● DOCUMENT SEGMENT:

# Decking Material -- Teak vs Fiberglass



## TSOJOURNER (Dec 16, 1999)

I'm new to the BB and am quite impressed with the conversations I have reviewed. While I am boatless for the time being, I do look forward to a purhase of a coastal cruiser - eventual blue water boat. From my previous experience (limited), I have come across owners that had teak decks that had pulled them up to correct water seepage resulting in some deck rot. 

Any suggestions out there as far as what to avoid what looking at used boats and their respective decks? I ask because for example, I've admired teh Swans, but their decks are teak -- what goes - suggestions?

Thanks in advance!

Bernie


----------



## TrueBlue (Oct 11, 2004)

Nothing compares to the beauty & traction of a natural teak deck . . . as long as it is properly maintained. They are found on the most expensive boats, but also on some older (& cheaper) Taiwanese-built boats, using inferior craftsmanship, materials and fastening techniques. One could argue that these boats have given teak decks a bad name.

● PROBLEMS AND TASKS:
- A) From the forum thread on teak and fiberglass decks, return the passage starting at "I'm new to the" and ending at "Thanks in advance!".
- B) Sum up the teak deck thread in two sentences.
- C) Write what comes next in the forum thread on teak versus fiberglass decks, picking up after its last sentence.
The data that comes next is separate material, unrelated to the deck thread.

● PROVIDED DATA:
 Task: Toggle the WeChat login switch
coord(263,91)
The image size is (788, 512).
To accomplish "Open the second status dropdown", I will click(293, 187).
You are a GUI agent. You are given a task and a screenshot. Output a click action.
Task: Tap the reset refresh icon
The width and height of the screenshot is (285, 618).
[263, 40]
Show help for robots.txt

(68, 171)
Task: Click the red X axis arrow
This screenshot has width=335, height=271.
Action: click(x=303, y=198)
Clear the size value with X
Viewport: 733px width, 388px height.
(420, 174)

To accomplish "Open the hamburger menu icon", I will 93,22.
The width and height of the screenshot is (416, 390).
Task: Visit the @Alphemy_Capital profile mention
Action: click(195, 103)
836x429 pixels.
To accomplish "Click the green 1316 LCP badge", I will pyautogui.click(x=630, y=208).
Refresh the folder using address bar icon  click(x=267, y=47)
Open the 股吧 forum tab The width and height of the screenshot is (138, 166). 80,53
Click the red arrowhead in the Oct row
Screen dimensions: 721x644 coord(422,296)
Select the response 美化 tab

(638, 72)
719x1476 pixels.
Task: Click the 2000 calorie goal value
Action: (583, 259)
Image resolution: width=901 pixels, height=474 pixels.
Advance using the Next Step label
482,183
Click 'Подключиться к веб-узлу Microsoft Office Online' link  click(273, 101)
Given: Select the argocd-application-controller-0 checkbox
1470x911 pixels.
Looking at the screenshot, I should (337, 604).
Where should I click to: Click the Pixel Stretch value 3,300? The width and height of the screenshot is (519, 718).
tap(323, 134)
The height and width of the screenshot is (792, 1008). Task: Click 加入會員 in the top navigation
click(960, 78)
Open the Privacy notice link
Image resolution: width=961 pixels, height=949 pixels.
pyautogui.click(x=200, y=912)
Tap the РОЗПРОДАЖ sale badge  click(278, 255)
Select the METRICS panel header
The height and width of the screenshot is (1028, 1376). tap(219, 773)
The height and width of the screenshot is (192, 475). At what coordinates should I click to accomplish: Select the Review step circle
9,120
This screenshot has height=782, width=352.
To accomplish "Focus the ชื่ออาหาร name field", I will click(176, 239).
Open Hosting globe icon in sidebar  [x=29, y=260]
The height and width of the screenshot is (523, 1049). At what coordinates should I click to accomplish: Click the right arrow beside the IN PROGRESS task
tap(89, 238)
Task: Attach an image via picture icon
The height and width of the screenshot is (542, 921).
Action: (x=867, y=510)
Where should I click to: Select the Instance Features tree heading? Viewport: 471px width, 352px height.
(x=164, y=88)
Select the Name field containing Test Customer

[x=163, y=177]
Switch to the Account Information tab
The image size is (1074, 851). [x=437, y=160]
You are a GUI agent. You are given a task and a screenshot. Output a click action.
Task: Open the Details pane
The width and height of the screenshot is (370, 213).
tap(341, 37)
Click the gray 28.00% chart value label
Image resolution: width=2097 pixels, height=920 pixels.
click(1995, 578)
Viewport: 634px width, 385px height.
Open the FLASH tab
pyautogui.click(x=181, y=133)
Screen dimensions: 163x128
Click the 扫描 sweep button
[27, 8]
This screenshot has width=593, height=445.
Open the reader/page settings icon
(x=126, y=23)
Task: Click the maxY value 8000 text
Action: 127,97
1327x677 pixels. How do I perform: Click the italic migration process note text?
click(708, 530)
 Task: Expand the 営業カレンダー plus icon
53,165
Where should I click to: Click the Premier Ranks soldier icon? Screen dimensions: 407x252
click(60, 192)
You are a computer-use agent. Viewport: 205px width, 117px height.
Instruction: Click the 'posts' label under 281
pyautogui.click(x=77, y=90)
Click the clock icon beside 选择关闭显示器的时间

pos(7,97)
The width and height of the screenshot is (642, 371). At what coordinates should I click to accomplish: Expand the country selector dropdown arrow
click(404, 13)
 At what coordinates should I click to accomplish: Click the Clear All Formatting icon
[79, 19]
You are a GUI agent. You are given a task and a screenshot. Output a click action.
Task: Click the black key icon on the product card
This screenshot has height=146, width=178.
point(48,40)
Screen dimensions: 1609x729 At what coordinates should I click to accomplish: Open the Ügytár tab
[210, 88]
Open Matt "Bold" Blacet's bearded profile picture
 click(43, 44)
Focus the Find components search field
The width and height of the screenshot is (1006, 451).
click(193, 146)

● TASK-BY-TASK OUTPUTS:
- A)
I'm new to the BB and am quite impressed with the conversations I have reviewed. While I am boatless for the time being, I do look forward to a purhase of a coastal cruiser - eventual blue water boat. From my previous experience (limited), I have come across owners that had teak decks that had pulled them up to correct water seepage resulting in some deck rot. 

Any suggestions out there as far as what to avoid what looking at used boats and their respective decks? I ask because for example, I've admired teh Swans, but their decks are teak -- what goes - suggestions?

Thanks in advance!

- B) A poster hoping to buy a coastal cruiser asks what to watch for in the decks of used boats, having met teak deck owners who had to pull their decks up to fix water seepage and rot. A reply says nothing matches the beauty and traction of a properly maintained teak deck, but some older, cheaper Taiwanese-built boats with inferior craftsmanship, materials and fastening may have given teak decks a bad name.

- C)
The greatest liability is fasteners leaking into a cored substrate, rotting the core & migrating to cabin spaces below. This can be avoided if the screw bungs and caulking are maintained by not using bleach or other chemicals which may degrade the caulking & glues.

The best teak installation is when overlaid on a solid fiberglass deck. To my knowledge, Nauticat Yachts is the only boat builder that does this with all their boats.


----------



## TSOJOURNER (Dec 16, 1999)

TrueBlue:

Appreciate your response --- agree about the beauty of teak. Regarding the installation by builders, is there a master list anywhere that tells what boats install over fiberglass (aside from the one you mentioned) versus over cored structures or is this just a question that a buyer needs to ask?

Additionally, if I found a boat with the teak, should a good survey pick up on any potential problems here?

Bernie


----------



## sailingfool (Apr 17, 2000)

Fortunately replacing a teak deck is one monetary hara-kiri I have missed amongst various financial shipwrecks over my years of boat-owning. It's the type of cost that underpins the jokes about boat expenses: a hole in the water, boat dollars, "if you have to ask&#8230;", etc. There are items that any sensible, dollar-constrained boat buyer should simply, always, walk away from (my personal list being): colored gelcoat hulls, lots of varnished teak, cored hulls, steel keels, Taiwan boats, and &#8230;teak decks.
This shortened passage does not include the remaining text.